# AVAILABLE RECORDS
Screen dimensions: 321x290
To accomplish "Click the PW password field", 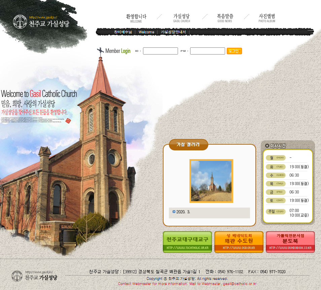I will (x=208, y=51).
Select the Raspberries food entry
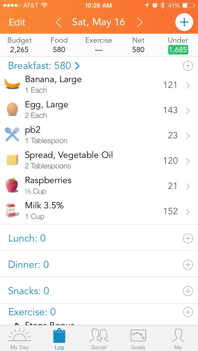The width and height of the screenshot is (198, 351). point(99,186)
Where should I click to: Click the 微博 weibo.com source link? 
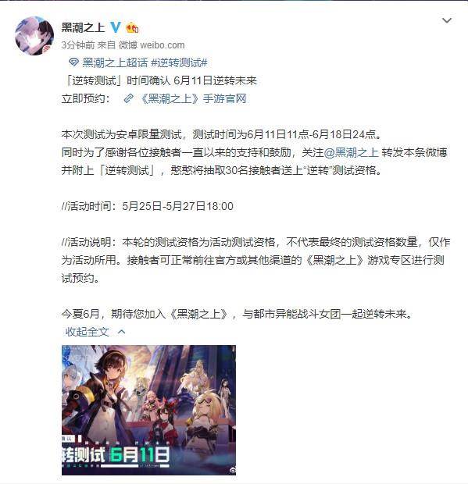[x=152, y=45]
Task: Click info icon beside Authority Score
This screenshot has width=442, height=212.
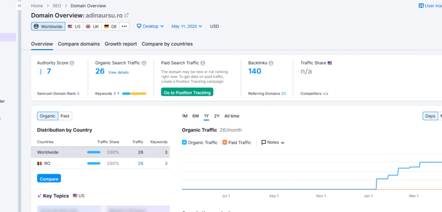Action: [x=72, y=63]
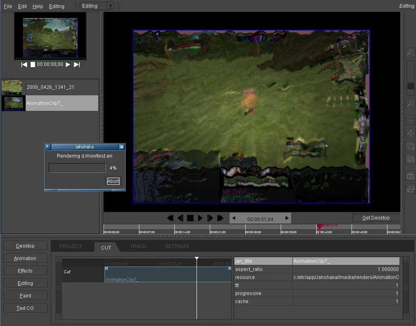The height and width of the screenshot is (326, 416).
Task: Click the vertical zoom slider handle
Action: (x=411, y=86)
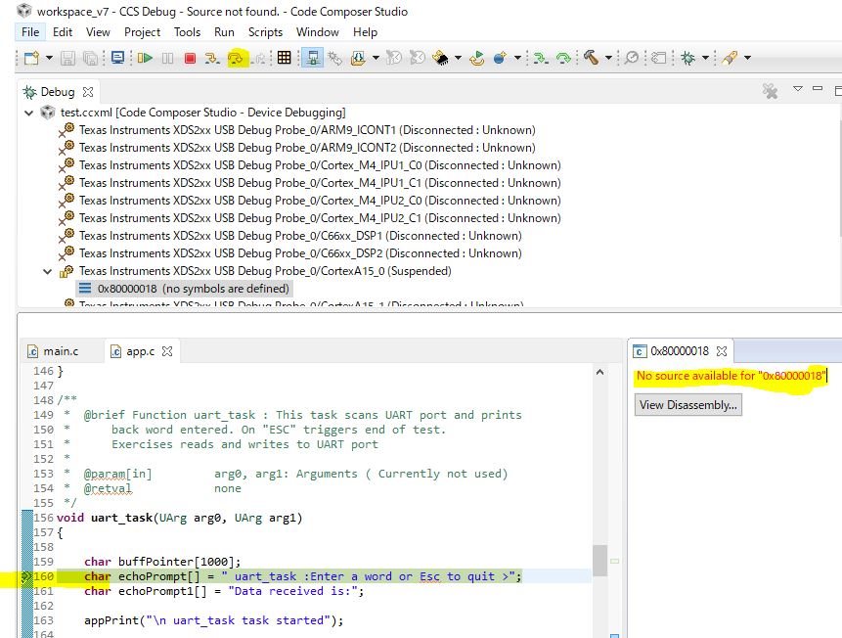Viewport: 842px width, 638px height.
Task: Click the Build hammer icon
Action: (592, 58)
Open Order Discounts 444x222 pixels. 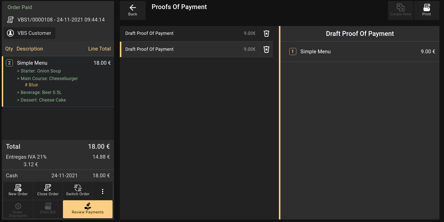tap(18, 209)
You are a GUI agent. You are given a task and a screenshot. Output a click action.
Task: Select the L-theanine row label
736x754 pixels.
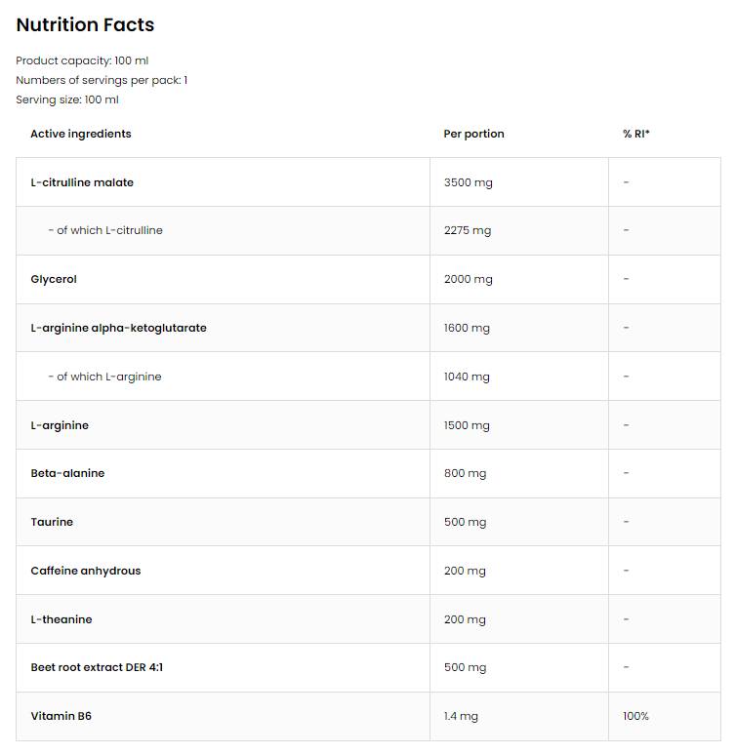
* * *
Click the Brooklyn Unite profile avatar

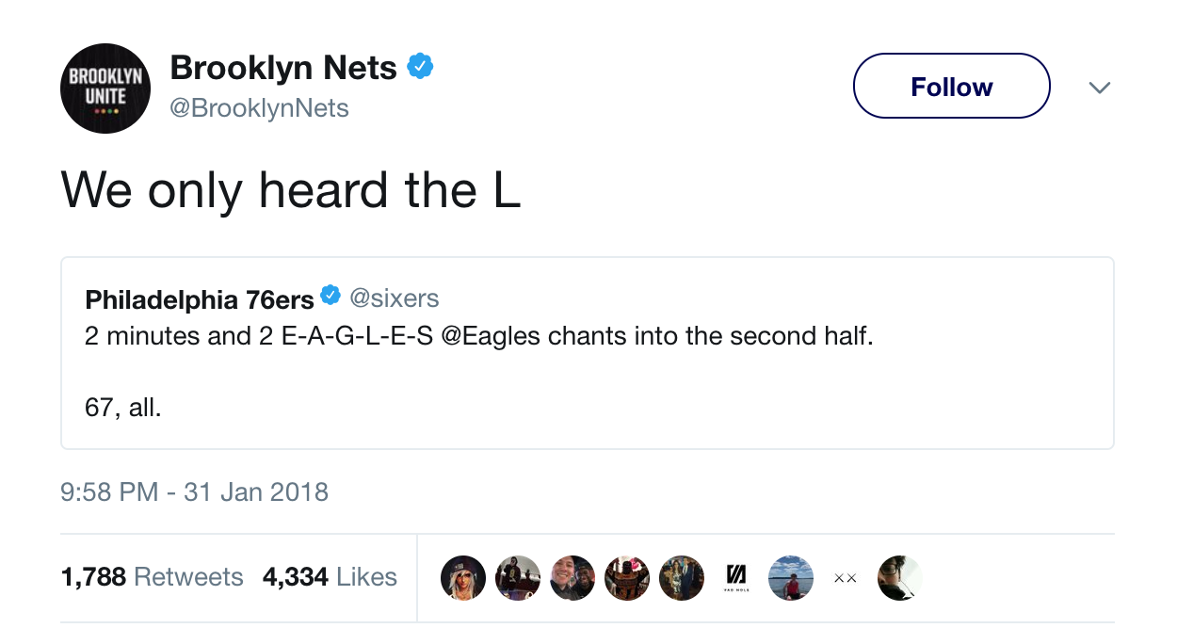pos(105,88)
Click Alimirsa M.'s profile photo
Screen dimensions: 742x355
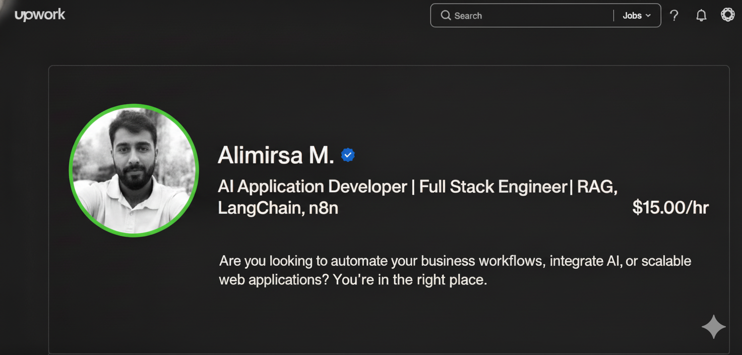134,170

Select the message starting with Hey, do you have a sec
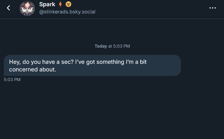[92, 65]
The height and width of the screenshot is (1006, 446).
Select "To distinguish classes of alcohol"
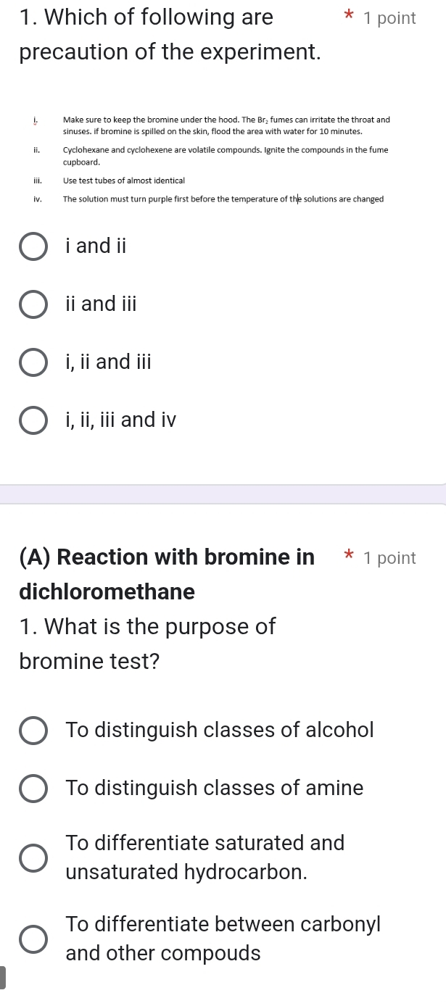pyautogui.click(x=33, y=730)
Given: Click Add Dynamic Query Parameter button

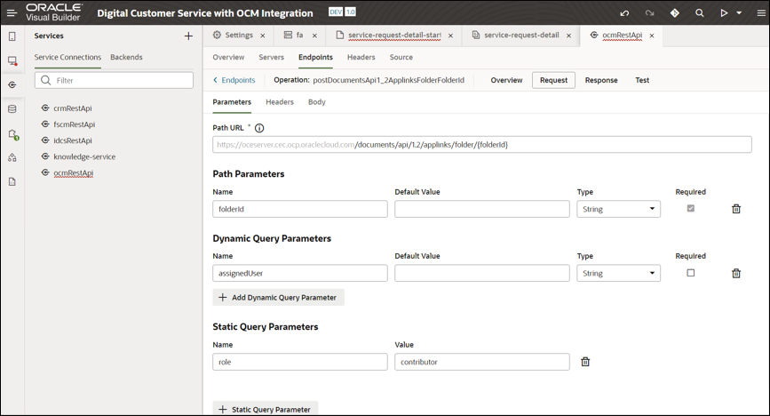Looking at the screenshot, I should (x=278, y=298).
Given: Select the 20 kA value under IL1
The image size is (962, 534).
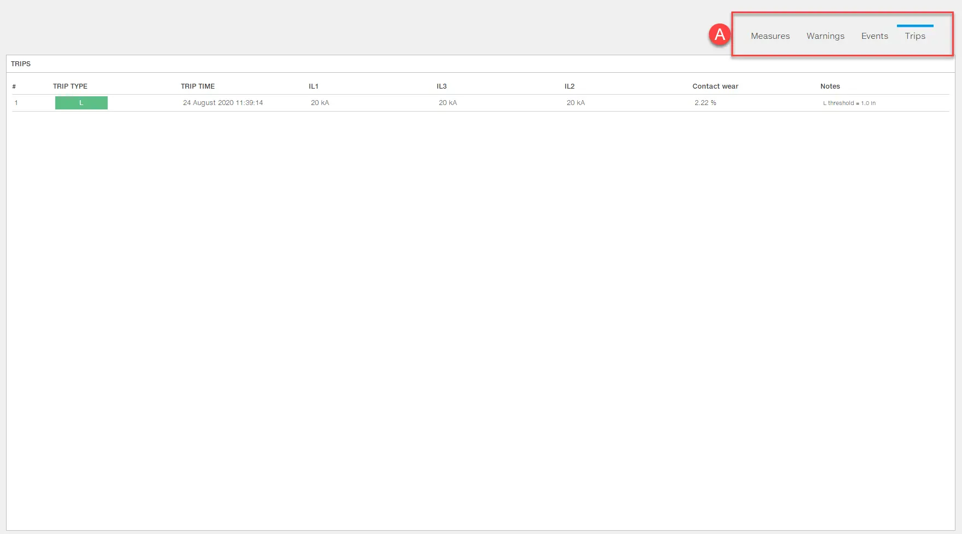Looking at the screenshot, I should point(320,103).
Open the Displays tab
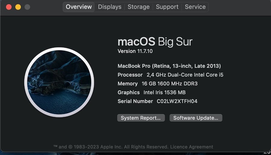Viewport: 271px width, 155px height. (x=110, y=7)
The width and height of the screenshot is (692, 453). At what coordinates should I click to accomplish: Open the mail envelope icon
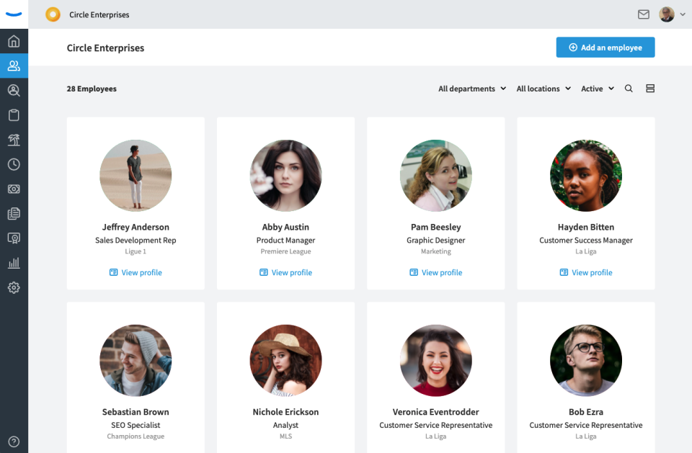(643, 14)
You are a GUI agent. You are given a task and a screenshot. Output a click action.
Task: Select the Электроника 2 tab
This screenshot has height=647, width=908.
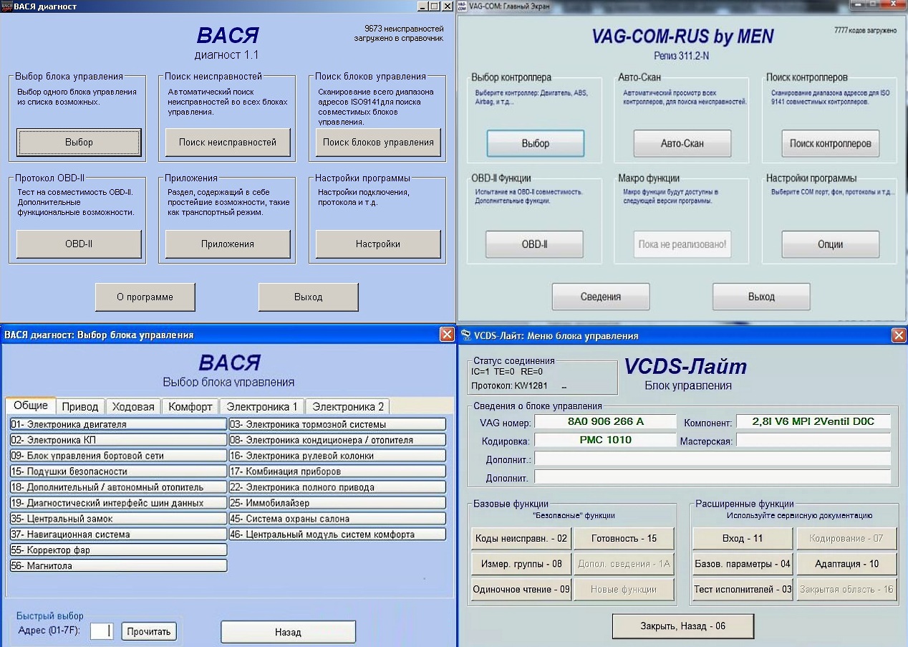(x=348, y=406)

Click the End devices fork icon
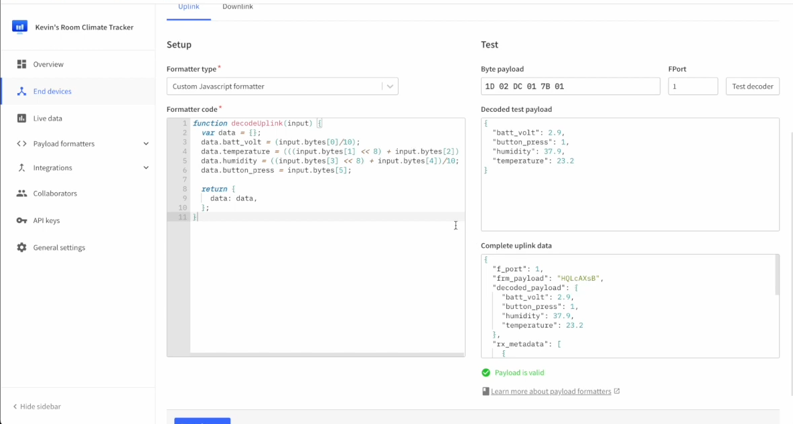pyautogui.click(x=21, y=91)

# TRY IT
Please give back exactly the lines of the listing above that run from the one containing "Task: Select the L-theanine row label" through the one containing "736x754 pixels.", and only those.

# REPLY TO THE TASK
Task: Select the L-theanine row label
736x754 pixels.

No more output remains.